— Start ENTRIES SUPPLIED —

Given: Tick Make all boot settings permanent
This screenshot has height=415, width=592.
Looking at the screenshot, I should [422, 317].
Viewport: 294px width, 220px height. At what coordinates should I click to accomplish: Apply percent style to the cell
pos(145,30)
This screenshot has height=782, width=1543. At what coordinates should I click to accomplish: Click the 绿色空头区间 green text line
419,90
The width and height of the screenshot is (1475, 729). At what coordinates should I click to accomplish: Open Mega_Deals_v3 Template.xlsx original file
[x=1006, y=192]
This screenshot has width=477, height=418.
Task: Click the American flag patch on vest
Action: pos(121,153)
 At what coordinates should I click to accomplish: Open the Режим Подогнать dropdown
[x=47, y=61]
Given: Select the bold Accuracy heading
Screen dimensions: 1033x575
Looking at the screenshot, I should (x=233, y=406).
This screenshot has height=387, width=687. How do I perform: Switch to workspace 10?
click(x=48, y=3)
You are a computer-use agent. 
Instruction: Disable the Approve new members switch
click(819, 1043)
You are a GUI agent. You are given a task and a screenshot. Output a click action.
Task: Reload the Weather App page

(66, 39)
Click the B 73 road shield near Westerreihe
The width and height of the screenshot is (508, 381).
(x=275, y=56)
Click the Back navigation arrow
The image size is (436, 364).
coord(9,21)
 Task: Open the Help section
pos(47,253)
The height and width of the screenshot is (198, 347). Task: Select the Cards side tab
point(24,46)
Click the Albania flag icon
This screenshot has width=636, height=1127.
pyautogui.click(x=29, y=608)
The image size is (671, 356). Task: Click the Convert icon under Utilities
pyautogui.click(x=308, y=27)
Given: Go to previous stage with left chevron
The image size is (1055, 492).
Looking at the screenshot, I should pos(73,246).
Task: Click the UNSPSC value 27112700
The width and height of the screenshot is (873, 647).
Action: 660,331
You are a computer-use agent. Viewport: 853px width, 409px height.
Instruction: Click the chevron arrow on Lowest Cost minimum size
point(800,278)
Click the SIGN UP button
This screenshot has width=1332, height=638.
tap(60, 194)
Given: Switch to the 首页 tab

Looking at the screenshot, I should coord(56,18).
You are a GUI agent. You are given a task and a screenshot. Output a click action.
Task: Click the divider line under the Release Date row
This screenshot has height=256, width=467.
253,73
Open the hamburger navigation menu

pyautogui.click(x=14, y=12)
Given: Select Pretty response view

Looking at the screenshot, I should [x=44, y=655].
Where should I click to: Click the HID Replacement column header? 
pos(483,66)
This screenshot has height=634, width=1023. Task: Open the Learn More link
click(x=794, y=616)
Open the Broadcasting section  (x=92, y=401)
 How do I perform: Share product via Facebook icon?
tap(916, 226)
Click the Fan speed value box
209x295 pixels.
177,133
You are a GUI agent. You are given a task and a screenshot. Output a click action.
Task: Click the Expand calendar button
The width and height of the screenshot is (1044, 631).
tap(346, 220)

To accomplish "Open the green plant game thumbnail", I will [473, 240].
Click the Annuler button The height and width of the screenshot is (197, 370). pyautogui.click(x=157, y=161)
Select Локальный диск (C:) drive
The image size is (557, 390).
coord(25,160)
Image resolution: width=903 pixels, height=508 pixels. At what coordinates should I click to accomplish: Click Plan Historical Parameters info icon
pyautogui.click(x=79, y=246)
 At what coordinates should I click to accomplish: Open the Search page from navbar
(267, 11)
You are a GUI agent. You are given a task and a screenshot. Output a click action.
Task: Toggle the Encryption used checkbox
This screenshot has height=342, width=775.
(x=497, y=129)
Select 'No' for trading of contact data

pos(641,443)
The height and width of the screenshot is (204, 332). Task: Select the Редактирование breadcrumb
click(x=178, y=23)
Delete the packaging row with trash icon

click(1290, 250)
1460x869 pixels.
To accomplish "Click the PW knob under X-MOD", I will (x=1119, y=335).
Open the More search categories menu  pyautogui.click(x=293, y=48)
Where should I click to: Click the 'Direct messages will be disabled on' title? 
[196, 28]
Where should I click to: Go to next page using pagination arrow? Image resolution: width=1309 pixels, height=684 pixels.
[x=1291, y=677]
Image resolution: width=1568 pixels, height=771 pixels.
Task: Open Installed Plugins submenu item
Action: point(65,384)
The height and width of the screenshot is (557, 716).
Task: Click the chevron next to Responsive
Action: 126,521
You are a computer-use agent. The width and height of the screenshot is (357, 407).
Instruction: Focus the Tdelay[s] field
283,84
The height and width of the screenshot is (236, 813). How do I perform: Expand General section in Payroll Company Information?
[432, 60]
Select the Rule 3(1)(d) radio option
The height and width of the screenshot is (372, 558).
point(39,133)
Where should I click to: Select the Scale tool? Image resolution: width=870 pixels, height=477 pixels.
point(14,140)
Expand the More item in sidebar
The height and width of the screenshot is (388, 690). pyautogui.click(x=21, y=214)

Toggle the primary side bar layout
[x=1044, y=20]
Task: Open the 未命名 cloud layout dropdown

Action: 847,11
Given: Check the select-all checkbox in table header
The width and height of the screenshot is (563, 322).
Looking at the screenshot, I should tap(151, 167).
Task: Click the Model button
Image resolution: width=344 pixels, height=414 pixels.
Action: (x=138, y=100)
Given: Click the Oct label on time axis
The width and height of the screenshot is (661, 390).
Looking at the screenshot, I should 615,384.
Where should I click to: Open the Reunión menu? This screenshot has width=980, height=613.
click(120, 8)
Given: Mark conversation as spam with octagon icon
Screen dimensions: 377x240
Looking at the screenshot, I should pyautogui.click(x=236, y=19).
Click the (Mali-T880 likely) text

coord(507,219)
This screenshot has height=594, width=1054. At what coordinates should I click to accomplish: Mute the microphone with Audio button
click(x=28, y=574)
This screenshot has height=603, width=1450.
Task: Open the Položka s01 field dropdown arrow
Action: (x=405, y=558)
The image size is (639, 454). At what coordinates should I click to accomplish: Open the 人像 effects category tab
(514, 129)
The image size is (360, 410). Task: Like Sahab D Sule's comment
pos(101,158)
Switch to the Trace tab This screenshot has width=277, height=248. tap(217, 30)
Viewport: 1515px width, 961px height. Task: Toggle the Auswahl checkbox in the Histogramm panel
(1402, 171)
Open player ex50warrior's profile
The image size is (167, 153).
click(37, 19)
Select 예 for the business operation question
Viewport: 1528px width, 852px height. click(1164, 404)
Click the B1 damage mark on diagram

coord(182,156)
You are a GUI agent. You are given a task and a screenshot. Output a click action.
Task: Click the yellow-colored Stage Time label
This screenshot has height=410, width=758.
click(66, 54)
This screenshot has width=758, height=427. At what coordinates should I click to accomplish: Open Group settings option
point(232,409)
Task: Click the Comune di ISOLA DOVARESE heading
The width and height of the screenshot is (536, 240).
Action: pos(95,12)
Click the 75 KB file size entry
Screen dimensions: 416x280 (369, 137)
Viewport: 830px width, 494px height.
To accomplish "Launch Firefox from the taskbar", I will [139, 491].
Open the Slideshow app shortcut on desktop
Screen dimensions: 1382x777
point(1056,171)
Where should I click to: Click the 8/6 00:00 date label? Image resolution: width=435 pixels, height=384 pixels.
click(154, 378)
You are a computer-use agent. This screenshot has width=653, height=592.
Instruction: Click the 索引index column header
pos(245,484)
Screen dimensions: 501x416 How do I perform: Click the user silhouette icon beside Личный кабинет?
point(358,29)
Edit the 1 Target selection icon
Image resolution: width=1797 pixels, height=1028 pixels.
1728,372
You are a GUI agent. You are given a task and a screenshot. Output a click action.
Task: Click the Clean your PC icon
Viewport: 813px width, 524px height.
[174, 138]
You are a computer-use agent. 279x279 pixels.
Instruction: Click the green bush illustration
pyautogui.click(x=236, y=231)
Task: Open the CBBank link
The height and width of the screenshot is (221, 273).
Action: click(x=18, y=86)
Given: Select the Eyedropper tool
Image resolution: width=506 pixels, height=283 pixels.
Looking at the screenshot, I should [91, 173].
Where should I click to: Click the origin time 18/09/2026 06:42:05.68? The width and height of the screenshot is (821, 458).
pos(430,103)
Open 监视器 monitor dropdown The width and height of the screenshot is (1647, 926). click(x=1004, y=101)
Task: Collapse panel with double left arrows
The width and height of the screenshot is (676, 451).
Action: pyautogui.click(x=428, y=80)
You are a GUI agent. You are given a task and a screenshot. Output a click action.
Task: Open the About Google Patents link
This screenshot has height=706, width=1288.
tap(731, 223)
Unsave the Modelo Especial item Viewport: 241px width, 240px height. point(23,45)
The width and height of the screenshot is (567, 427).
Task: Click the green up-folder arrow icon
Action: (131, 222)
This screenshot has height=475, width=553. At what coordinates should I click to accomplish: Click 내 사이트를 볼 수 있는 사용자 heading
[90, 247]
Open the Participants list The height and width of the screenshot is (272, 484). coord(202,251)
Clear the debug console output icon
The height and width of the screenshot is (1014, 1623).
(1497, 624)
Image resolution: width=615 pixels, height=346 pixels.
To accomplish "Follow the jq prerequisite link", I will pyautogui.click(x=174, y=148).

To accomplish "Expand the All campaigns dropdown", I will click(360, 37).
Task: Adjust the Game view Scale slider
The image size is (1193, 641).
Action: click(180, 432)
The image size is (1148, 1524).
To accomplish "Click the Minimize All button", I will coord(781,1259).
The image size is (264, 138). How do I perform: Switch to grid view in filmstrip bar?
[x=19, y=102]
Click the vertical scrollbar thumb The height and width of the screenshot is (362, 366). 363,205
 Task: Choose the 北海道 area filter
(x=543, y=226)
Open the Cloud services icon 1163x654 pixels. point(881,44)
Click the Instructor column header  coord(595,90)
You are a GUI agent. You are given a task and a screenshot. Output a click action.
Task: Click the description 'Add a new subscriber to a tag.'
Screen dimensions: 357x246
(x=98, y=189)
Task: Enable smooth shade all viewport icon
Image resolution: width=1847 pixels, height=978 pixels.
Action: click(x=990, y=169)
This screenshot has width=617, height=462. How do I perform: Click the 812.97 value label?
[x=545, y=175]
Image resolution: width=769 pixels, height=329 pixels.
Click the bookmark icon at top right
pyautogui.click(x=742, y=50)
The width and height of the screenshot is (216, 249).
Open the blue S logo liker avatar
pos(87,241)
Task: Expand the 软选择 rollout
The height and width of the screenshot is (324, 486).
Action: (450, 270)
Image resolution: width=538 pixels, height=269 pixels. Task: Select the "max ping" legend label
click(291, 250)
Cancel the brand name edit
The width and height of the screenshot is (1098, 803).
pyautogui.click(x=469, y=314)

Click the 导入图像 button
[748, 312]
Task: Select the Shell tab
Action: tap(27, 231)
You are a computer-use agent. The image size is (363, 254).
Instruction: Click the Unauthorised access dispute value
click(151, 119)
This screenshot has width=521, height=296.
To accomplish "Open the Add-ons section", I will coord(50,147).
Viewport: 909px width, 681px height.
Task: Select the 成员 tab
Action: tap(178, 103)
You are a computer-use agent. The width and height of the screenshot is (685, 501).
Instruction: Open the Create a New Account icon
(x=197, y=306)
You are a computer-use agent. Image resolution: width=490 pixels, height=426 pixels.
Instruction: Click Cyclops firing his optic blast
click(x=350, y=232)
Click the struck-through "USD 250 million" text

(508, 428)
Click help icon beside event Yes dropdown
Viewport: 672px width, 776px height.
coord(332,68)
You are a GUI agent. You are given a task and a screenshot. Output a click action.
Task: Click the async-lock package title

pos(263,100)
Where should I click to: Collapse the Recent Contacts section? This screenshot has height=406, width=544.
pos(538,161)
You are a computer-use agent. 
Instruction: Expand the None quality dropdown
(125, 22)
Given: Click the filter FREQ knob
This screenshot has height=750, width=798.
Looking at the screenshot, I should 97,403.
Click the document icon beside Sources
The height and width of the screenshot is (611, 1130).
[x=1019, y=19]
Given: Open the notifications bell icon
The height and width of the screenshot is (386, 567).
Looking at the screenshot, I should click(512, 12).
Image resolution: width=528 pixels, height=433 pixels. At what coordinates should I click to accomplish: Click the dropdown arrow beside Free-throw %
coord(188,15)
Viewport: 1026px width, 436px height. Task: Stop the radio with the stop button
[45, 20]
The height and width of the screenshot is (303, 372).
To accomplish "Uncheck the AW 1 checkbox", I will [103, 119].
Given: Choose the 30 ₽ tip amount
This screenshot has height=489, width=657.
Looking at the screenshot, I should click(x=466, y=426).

— End ENTRIES SUPPLIED —

● **THE TASK**
Rewrite the rows from the beginning through the line containing "Action: 660,331", changing "At what coordinates should I click to accomplish" to "Where should I click to accomplish" and leaving everything else as it is.

● **RIGHT ANSWER**
Given: Tick Make all boot settings permanent
This screenshot has height=415, width=592.
Looking at the screenshot, I should [422, 317].
Viewport: 294px width, 220px height. Where should I click to accomplish: Apply percent style to the cell
pos(145,30)
This screenshot has height=782, width=1543. Where should I click to accomplish: Click the 绿色空头区间 green text line
419,90
The width and height of the screenshot is (1475, 729). Where should I click to accomplish: Open Mega_Deals_v3 Template.xlsx original file
[x=1006, y=192]
This screenshot has width=477, height=418.
Task: Click the American flag patch on vest
Action: pos(121,153)
 Where should I click to accomplish: Open the Режим Подогнать dropdown
[x=47, y=61]
Given: Select the bold Accuracy heading
Screen dimensions: 1033x575
Looking at the screenshot, I should (x=233, y=406).
This screenshot has height=387, width=687. How do I perform: Switch to workspace 10?
click(x=48, y=3)
You are a computer-use agent. 
Instruction: Disable the Approve new members switch
click(819, 1043)
You are a GUI agent. You are given a task and a screenshot. Output a click action.
Task: Reload the Weather App page

(66, 39)
Click the B 73 road shield near Westerreihe
The width and height of the screenshot is (508, 381).
(x=275, y=56)
Click the Back navigation arrow
The image size is (436, 364).
coord(9,21)
 Task: Open the Help section
pos(47,253)
The height and width of the screenshot is (198, 347). Task: Select the Cards side tab
point(24,46)
Click the Albania flag icon
This screenshot has width=636, height=1127.
pyautogui.click(x=29, y=608)
The image size is (671, 356). Task: Click the Convert icon under Utilities
pyautogui.click(x=308, y=27)
Given: Go to previous stage with left chevron
The image size is (1055, 492).
Looking at the screenshot, I should pos(73,246).
Task: Click the UNSPSC value 27112700
The width and height of the screenshot is (873, 647).
Action: 660,331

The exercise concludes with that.